It is the middle of an August afternoon in southern Arizona and the temperature outdoors hovers, as usual, at a few degrees over 100 Fahrenheit. At the edge of this small town there is nothing to be seen but cactus, sand, and scattered small bushes. The view could hardly be more forbidding.
Sometimes when I come here I wonder if the people who own the large homes in town ever look out their front windows. Do they realize where they live? To a visitor, this looks like the land of saguaro, sagebrush, and scorpions.
And yet . . . the desert has its own stark beauty. It can have magnificent sunrises and sunsets. The open sky overhead at night can be a thing of wonder. And there is always beauty to be found even in the desert when you look closely—in the distant blue mountains, in a cactus bloom, in the yellow and orange flowers on one bush that crops up often, particularly in some of the nice xeriscape yards. (I do not know its name. The truth is that even though I think plants are lovely, I have largely a nodding acquaintance with them.) Where people have planted those strategically, the bush adds a nice touch of life to an otherwise bleak landscape.
I have known people like that—people who bloom in bleak settings, who bring life and hope in places where no one would think it could thrive.
Santa Fe is a very poor barrio just below the airport in Guatemala City. It was originally built by squatters who simply took over the land and constructed adobe houses on it. It is the kind of place where some buildings are combinations of plastered adobe and rusty sheets of corrugated iron. It is the kind of place where many people have no hope because they have no work, and where drug gangs need have no fear of the law. One teenage boy I met there spent months recovering from gunshot wounds after he threw his body over that of a little girl in the neighborhood store to protect her in a drive-by shooting. Santa Fe is the kind of place that seems to have many exits but no escape.

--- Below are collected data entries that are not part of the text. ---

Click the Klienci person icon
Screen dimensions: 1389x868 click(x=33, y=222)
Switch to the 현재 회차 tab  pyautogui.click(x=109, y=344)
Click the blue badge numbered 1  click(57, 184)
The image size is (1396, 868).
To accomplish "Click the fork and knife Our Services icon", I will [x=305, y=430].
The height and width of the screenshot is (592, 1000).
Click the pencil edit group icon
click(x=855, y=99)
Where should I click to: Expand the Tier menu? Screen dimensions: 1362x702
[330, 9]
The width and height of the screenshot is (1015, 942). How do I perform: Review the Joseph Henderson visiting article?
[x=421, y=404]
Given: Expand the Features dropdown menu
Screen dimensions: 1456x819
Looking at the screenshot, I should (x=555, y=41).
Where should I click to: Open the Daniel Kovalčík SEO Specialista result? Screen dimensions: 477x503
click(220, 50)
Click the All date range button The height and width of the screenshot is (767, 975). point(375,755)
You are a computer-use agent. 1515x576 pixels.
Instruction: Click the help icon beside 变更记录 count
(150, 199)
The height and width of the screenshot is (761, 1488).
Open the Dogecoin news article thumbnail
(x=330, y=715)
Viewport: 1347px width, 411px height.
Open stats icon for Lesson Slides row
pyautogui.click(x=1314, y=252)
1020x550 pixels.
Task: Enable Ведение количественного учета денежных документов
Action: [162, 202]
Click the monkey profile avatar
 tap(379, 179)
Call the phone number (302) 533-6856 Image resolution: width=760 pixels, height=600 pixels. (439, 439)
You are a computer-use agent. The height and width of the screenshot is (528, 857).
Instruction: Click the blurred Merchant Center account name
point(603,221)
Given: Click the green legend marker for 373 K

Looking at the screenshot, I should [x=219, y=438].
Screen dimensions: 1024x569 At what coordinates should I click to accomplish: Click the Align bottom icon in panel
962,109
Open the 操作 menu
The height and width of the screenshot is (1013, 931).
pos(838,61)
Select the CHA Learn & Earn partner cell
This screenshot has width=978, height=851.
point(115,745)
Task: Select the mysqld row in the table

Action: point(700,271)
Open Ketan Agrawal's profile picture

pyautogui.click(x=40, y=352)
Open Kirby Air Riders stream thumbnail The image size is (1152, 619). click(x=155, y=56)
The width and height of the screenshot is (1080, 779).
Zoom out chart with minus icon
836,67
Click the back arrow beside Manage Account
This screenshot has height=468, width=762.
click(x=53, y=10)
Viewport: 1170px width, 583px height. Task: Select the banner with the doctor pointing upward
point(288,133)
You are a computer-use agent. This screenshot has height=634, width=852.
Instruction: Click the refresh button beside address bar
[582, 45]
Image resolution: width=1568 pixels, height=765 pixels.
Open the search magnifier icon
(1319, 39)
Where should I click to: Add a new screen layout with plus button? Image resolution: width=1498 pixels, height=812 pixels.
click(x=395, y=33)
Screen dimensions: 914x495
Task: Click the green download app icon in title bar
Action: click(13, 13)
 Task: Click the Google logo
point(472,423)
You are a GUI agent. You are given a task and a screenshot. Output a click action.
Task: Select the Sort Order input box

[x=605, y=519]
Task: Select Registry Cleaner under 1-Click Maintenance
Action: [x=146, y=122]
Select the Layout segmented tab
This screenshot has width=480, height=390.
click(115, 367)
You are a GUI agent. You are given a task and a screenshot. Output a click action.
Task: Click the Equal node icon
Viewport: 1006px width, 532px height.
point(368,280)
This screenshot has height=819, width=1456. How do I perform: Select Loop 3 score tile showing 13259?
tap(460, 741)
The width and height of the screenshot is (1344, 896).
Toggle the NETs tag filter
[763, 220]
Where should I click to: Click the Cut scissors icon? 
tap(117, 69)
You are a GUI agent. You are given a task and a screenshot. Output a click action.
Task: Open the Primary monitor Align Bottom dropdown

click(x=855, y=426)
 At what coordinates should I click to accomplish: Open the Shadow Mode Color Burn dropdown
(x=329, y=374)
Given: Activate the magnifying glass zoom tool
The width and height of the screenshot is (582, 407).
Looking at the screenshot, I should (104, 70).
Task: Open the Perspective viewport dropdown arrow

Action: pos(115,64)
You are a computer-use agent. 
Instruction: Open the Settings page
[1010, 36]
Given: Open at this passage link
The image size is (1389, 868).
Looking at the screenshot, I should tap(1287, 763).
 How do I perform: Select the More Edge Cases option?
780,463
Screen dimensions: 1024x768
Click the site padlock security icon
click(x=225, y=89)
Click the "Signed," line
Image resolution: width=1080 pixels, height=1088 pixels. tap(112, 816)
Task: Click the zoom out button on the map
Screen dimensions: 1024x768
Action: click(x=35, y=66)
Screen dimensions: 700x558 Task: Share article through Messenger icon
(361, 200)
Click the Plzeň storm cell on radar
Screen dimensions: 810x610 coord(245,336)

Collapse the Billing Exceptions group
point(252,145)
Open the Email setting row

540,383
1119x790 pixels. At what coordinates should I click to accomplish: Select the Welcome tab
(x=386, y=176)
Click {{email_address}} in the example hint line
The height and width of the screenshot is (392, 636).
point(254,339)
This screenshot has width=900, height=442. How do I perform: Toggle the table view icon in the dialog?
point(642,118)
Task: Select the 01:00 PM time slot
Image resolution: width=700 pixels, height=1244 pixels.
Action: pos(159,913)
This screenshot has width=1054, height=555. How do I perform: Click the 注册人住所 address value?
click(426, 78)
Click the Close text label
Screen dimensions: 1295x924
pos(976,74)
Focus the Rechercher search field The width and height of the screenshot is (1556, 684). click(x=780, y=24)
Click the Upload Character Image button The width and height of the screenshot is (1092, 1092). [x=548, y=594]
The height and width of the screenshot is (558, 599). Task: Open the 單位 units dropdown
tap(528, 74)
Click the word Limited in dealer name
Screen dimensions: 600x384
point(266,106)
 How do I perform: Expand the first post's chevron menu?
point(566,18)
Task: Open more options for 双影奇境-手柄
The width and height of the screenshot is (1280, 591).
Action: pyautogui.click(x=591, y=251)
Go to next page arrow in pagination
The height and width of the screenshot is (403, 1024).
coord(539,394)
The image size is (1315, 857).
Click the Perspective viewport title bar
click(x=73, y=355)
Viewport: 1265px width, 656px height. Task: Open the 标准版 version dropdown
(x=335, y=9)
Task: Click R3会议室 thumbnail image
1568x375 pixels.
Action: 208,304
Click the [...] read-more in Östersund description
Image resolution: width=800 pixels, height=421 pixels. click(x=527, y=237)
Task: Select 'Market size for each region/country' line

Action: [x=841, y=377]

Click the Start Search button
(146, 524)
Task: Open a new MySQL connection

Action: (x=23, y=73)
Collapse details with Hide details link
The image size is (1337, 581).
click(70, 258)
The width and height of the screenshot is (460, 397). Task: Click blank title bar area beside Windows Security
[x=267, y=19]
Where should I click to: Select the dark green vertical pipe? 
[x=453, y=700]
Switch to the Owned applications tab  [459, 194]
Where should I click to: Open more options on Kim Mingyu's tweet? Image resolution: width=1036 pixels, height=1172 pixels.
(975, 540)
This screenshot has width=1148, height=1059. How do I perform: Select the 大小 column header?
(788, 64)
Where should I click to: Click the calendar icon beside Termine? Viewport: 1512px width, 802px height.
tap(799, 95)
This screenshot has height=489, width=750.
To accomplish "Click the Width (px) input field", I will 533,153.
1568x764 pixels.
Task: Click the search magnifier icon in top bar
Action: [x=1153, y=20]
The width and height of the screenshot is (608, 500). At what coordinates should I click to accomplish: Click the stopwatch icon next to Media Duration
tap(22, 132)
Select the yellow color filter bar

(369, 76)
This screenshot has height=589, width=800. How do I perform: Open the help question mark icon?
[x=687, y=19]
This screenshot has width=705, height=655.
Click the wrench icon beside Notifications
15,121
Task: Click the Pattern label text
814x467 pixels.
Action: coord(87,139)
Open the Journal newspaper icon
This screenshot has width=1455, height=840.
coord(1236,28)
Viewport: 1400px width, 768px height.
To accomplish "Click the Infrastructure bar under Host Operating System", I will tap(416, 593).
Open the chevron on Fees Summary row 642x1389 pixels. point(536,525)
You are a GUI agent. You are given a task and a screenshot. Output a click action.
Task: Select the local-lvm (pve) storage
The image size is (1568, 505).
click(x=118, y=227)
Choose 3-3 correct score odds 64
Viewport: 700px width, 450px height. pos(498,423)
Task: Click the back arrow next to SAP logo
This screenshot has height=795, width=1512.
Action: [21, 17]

And yet . . . I knew people there whose level of goodness and brotherly, or sisterly, love made me wish I could live so well. Many had next to nothing, but whatever they had, they would share with their projimo—in Spanish, the person next to them. Their concern is not for their own position, their own comfort, their standing in the community, their convenience, or their income. They simply do unto others service and kindness because they can, and because they believe in following the admonition to “love thy neighbour as thyself.”
May God bless those who bloom in the desert, bringing life in an otherwise bleak landscape because their roots draw nourishment from the Source of living water. And may He bless me to be more like them.